Work required
Your response should be a copy of each line in the listing below that includes the word "will".

Material for this exercise

*** Begin section ***

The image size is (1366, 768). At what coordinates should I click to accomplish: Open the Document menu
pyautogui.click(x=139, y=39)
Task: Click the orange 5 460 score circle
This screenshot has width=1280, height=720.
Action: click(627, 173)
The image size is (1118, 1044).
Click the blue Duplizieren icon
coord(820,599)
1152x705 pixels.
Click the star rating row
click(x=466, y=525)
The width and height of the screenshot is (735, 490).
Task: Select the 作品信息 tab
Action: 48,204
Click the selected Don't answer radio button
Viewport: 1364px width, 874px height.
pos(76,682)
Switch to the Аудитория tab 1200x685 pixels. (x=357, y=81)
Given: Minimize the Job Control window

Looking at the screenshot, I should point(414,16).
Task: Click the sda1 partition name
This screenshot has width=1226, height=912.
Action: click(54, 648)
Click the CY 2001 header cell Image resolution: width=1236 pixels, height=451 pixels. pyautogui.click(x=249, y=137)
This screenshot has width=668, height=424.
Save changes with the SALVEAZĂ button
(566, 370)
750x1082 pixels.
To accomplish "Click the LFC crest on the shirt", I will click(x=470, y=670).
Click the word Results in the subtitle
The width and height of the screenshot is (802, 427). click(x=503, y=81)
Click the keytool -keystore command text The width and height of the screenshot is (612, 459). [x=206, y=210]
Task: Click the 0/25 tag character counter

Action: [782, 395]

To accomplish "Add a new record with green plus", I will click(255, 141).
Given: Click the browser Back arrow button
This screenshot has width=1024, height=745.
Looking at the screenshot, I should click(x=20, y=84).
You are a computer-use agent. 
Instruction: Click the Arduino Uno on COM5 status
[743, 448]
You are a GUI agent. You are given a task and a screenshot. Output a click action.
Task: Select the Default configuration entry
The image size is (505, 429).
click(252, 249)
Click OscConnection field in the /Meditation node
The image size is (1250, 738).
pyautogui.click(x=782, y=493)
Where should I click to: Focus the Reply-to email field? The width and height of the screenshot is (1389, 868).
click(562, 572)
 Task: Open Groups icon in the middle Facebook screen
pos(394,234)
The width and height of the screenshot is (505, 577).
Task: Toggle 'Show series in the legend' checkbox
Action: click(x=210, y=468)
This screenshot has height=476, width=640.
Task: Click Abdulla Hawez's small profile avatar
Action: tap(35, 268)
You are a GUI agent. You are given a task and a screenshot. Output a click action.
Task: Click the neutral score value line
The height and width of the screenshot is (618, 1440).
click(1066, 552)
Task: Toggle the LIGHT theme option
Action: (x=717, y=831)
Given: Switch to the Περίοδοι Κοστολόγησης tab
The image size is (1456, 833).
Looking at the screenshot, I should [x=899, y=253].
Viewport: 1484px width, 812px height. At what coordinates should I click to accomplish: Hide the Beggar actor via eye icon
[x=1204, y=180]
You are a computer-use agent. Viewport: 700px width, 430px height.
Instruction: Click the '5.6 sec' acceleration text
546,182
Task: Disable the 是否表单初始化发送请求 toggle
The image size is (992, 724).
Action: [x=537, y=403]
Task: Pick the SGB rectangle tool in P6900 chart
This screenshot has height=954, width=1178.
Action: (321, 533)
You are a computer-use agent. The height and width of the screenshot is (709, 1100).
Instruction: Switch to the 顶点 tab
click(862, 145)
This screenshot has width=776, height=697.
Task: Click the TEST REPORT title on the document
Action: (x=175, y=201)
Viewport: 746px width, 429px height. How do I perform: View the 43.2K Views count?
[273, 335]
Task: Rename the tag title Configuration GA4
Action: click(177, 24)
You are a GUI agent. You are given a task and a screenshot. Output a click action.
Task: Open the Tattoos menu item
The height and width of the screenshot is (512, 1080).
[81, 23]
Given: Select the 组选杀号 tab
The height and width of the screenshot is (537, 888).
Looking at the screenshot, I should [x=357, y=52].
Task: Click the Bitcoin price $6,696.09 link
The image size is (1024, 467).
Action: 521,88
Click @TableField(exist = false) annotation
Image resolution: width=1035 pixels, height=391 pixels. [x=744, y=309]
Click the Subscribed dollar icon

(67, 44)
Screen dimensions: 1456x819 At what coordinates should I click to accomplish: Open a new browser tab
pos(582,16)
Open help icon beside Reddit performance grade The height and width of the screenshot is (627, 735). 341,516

*** End section ***

Answer for the task
To accomplish "Click the LFC crest on the shirt", I will click(x=470, y=670).
To accomplish "Add a new record with green plus", I will click(255, 141).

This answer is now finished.